Store leftover pesto shrimp spaghetti squash in an airtight container and it will keep for a few days in the refrigerator. (Please scroll down to view the printable recipe card.)
I had a little left over pesto and used it throughout the week. I know some people freeze it but I haven’t because it’s just so easy to throw together. It’s great on steamed broccoli and cauliflower for a low carb lunch.
Other ways to use this spinach walnut pesto.
Other ways to use homemade pesto sauce are:
- Use on a low carb pizza crust like a white pizza
- Try it to flavor salad dressing. Just add a tablespoon to any dressing to add extra flavor.
- Top cooked chicken, salmon or vegetables with it.
- Use it as a spread on these low carb Crispbreads with a slice of turkey and thin slices of sweet bell peppers. You can also use it as a spread for sandwiches and wraps.
- Make a dip with mashed avocado or mix with sour cream, cream cheese, mayo etc.
- Mix into chicken salad, potato salad, pasta salad, etc.
Here are a few more creative ways to use pesto.
So this shrimp and spaghetti squash with pesto is another easy and quick low carb dinner for you.
If you are fan of pesto, you have to try this. You can use different greens such as arugula. Or add a bit of sun dried tomatoes, hot pepper flakes, lemon zest, etc to change it up. Enjoy!

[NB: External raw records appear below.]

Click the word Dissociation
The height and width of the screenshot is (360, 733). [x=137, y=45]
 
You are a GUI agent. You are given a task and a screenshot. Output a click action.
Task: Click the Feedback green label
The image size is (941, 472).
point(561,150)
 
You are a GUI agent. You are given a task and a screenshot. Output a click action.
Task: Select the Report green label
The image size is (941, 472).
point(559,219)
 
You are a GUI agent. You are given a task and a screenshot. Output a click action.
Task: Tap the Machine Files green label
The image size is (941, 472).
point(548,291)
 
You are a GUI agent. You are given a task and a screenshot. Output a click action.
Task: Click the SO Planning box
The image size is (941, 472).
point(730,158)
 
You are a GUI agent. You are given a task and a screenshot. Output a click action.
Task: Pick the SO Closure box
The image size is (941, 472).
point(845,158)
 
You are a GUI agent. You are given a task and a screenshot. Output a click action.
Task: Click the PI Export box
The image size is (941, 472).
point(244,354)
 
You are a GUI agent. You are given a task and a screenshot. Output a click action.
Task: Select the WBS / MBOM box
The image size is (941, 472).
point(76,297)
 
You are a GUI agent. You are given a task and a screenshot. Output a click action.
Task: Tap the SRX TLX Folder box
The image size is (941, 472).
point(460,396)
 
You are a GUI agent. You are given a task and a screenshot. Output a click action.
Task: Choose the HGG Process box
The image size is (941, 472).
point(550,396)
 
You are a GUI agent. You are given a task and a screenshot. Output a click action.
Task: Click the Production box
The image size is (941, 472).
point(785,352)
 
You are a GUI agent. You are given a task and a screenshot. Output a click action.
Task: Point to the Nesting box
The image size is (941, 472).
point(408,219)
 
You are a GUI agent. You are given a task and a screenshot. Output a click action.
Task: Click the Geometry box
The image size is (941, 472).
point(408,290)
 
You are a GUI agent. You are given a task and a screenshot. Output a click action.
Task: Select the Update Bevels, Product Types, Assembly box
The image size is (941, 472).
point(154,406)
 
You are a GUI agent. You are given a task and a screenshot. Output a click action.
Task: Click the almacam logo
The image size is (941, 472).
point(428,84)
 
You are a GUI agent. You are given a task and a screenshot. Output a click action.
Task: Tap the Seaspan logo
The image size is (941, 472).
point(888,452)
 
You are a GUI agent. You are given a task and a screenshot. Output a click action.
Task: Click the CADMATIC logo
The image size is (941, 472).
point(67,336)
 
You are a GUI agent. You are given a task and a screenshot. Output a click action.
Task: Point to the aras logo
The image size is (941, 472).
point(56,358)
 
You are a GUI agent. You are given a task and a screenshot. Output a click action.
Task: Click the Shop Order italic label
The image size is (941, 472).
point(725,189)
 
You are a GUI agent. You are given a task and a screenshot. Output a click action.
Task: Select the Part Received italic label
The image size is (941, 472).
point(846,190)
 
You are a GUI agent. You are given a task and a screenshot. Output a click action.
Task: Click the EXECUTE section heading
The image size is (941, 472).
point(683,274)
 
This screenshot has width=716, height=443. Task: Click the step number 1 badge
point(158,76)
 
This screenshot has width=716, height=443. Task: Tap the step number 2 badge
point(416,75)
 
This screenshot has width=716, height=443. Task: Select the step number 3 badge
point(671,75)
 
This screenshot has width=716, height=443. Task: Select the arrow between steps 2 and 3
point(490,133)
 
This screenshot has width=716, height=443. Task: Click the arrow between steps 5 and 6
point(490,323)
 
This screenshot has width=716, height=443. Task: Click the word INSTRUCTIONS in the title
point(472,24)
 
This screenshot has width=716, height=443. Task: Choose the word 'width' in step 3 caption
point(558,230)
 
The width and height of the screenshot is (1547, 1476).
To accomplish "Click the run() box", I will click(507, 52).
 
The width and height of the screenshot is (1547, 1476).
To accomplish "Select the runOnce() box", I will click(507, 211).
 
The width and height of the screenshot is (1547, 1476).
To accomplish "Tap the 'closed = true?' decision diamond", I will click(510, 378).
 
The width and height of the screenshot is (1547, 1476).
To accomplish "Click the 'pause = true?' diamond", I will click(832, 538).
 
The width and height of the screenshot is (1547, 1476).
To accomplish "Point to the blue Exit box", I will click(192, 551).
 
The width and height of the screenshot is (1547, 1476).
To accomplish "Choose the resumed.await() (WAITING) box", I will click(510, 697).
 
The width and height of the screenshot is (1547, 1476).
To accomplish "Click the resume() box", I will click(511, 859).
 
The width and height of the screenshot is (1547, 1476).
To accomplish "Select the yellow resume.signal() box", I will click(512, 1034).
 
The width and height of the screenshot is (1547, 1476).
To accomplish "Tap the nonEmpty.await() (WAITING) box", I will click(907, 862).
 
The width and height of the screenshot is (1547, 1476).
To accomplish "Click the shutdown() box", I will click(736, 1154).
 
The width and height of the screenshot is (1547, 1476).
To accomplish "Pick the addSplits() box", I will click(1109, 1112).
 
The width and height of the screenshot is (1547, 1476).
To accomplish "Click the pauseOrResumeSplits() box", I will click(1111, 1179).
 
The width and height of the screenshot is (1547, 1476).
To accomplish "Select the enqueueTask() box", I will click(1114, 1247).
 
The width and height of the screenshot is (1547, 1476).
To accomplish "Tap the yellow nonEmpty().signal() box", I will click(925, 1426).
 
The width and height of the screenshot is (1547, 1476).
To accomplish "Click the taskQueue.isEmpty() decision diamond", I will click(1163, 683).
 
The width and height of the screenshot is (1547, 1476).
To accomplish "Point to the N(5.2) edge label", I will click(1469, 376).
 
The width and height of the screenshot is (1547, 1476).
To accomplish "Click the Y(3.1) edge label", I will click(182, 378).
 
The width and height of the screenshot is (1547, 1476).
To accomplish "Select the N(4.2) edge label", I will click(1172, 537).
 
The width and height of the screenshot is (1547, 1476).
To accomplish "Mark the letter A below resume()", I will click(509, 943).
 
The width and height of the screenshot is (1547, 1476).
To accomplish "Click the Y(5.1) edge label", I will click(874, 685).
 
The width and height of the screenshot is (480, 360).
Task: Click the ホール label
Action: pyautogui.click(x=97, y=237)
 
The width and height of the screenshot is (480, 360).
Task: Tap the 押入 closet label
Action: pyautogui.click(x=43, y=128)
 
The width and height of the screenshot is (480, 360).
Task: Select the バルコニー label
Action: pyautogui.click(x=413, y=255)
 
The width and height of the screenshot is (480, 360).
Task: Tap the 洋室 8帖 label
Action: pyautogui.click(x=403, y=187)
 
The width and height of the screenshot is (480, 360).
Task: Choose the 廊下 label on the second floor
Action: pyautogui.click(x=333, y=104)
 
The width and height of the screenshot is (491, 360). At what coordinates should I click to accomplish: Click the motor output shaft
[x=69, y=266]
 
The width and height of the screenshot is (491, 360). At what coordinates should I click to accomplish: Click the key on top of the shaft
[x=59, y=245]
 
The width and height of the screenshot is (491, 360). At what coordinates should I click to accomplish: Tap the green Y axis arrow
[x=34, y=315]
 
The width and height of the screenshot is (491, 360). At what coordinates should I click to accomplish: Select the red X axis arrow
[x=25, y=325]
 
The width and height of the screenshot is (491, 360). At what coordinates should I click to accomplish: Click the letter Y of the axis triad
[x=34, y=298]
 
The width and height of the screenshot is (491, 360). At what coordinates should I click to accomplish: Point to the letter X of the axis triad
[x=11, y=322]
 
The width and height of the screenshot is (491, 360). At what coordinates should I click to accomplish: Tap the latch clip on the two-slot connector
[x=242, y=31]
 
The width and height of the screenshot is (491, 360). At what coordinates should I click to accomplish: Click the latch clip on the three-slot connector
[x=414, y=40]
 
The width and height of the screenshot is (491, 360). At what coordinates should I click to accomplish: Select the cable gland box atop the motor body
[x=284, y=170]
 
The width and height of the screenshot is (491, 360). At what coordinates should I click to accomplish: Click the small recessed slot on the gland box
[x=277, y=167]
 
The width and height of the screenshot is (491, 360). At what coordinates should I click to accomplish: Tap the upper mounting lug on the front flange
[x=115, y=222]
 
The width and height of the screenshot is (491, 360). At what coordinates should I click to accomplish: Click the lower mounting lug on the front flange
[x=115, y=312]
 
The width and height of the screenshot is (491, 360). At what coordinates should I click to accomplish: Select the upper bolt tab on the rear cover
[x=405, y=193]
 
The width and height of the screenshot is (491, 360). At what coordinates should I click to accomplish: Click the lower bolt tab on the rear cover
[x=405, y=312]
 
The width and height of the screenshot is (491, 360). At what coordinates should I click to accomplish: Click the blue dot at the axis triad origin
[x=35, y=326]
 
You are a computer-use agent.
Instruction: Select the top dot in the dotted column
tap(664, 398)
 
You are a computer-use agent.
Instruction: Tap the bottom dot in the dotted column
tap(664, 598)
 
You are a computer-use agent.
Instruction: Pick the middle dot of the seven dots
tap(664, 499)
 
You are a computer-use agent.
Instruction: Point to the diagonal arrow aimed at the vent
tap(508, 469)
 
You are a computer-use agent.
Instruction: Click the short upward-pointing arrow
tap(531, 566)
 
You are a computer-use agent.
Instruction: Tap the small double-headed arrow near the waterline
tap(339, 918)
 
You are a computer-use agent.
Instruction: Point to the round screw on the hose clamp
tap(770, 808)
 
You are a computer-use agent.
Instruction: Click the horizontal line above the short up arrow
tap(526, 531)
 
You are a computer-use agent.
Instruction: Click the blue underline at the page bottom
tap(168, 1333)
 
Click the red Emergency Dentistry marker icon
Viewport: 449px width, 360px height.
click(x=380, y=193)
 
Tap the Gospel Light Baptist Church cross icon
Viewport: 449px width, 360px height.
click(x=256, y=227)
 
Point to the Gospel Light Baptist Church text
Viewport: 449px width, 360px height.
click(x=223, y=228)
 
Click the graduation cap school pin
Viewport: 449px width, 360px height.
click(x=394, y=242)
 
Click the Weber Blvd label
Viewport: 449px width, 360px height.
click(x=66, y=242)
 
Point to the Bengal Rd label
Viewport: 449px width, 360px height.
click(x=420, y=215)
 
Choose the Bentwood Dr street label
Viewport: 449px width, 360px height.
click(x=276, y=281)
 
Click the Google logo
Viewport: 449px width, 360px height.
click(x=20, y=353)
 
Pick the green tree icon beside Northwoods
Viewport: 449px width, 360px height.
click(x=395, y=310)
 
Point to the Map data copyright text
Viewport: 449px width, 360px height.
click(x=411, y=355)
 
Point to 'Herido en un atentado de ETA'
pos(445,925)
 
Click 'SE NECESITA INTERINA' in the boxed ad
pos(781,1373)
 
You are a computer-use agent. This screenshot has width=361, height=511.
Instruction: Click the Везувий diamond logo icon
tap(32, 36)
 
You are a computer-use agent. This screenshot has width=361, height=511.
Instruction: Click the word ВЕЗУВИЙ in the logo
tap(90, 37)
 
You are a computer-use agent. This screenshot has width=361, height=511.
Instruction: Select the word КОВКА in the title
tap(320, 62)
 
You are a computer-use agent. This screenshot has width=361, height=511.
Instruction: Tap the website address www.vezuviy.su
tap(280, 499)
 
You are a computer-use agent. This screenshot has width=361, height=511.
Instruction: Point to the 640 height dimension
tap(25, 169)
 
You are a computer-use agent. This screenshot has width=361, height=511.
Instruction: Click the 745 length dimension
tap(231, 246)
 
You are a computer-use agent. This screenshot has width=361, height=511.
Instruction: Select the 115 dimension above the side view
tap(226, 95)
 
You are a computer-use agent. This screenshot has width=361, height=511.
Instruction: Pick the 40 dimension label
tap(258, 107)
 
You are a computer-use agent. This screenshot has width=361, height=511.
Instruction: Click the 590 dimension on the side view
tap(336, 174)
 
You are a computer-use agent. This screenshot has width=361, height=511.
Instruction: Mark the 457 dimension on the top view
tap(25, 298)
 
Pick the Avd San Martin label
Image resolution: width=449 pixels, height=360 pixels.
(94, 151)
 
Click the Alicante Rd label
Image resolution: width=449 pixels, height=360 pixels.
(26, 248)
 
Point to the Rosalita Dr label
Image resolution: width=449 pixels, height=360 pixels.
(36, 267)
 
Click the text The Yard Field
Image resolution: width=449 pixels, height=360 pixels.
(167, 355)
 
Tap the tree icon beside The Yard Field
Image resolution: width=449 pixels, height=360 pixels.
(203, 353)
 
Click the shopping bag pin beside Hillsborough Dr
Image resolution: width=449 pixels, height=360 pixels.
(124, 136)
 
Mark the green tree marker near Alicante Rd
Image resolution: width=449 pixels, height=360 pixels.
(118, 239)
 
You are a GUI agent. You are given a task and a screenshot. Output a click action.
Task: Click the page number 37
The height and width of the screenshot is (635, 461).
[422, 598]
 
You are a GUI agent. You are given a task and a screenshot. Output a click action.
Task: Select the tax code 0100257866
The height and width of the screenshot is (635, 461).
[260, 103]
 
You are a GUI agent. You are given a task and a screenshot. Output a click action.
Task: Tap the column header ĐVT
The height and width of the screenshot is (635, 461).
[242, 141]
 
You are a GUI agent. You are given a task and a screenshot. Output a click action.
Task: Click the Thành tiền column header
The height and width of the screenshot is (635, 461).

The nutritional information for 1 serving is 374 calories / 34.9g fat / 8.8g carbs / 2.2g fiber / 9.1g protein = 6.6g net carbs
- 1 cups fresh baby spinach, loosely packed
- 2 tablespoons walnuts
- ⅓ cup of olive oil
- 1 cloves of garlic
- ¼ teaspoon salt
- ¼ teaspoon black pepper
- ¼ cup Parmesan or Romano cheese, fresh preferably
- 6 oz cooked shrimp
- 2 cups spaghetti squash cooked
- Add your walnut to a dry skillet and toast for a few minutes on medium heat until fragrant. Let cool.
- Add your spinach, garlic, salt, pepper, walnuts and cheese to a food processor and blend well.
- Slowly add your olive oil as the food processor is working.
- Scoop your pesto out into a container.
- In a large pan, add your shrimp and spaghetti squash and a few tablespoons of your pesto.
- Mix well and sauté for a few minutes so everything is heated through and incorporated.
- Serve immediately. Garnish with fresh grated cheese if desired.
- If there is extra pesto store it in an airtight container in the refrigerator. You can use on vegetables, pasta, rice, chicken, fish or sandwiches.
The nutritional information for 1 serving is 374 calories / 34.9g fat / 8.8g carbs / 2.2g fiber / 9.1g protein = 6.6g net carbs.